Biophysicsbased Protein Language Models For Protein Engineering Sam Gelman Bryce Johnson Chase R Freschlin Arnav Sharma Sameer Dampx02019costa John Peters Anthony Gitter Philip A Romero by Sam Gelman & Bryce Johnson & Chase R. Freschlin & Arnav Sharma & Sameer Damp#x02019;costa & John Peters & Anthony Gitter & Philip A. Romero instant download after payment.

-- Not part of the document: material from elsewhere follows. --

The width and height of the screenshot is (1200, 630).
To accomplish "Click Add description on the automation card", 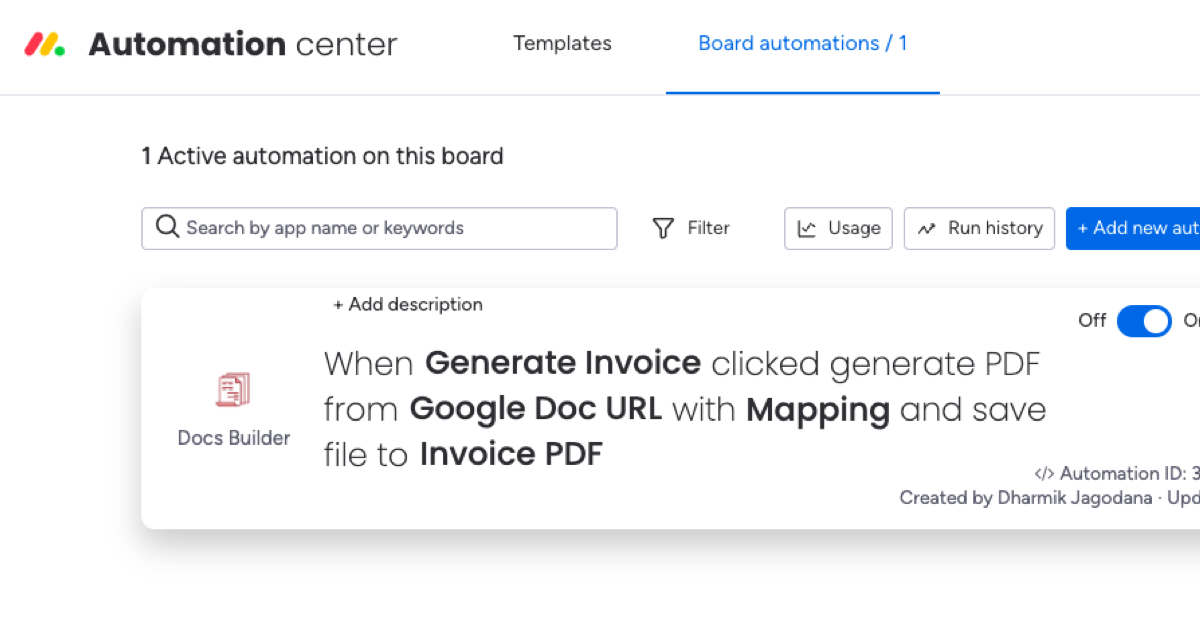I will (x=408, y=304).
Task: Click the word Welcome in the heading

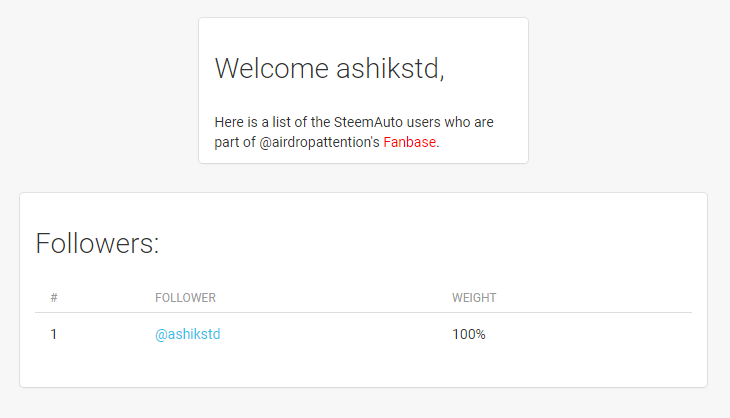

Protein language models trained on evolutionary data have emerged as powerful tools for predictive problems involving protein sequence, structure and function. However, these models overlook decades of research into biophysical factors governing protein function. We propose mutational efect transfer learning (METL), a protein language model framework that unites advanced machine learning and biophysical modeling. Using the METL framework, we pretrain transformer-based neural networks on biophysical simulation data to capture fundamental relationships between protein sequence, structure and energetics. We fne-tune METL on experimental sequence–function data to harness these biophysical signals and apply them when predicting protein properties like thermostability, catalytic activity and fuorescence. METL excels in challenging protein engineering tasks like generalizing from small training sets and position extrapolation, although existing methods that train on evolutionary signals remain powerful for many types of experimental assays. We demonstrate METL’s ability to design functional green fuorescent protein variants when trained on only 64 examples, showcasing the potential of biophysics-based protein language models for protein engineering.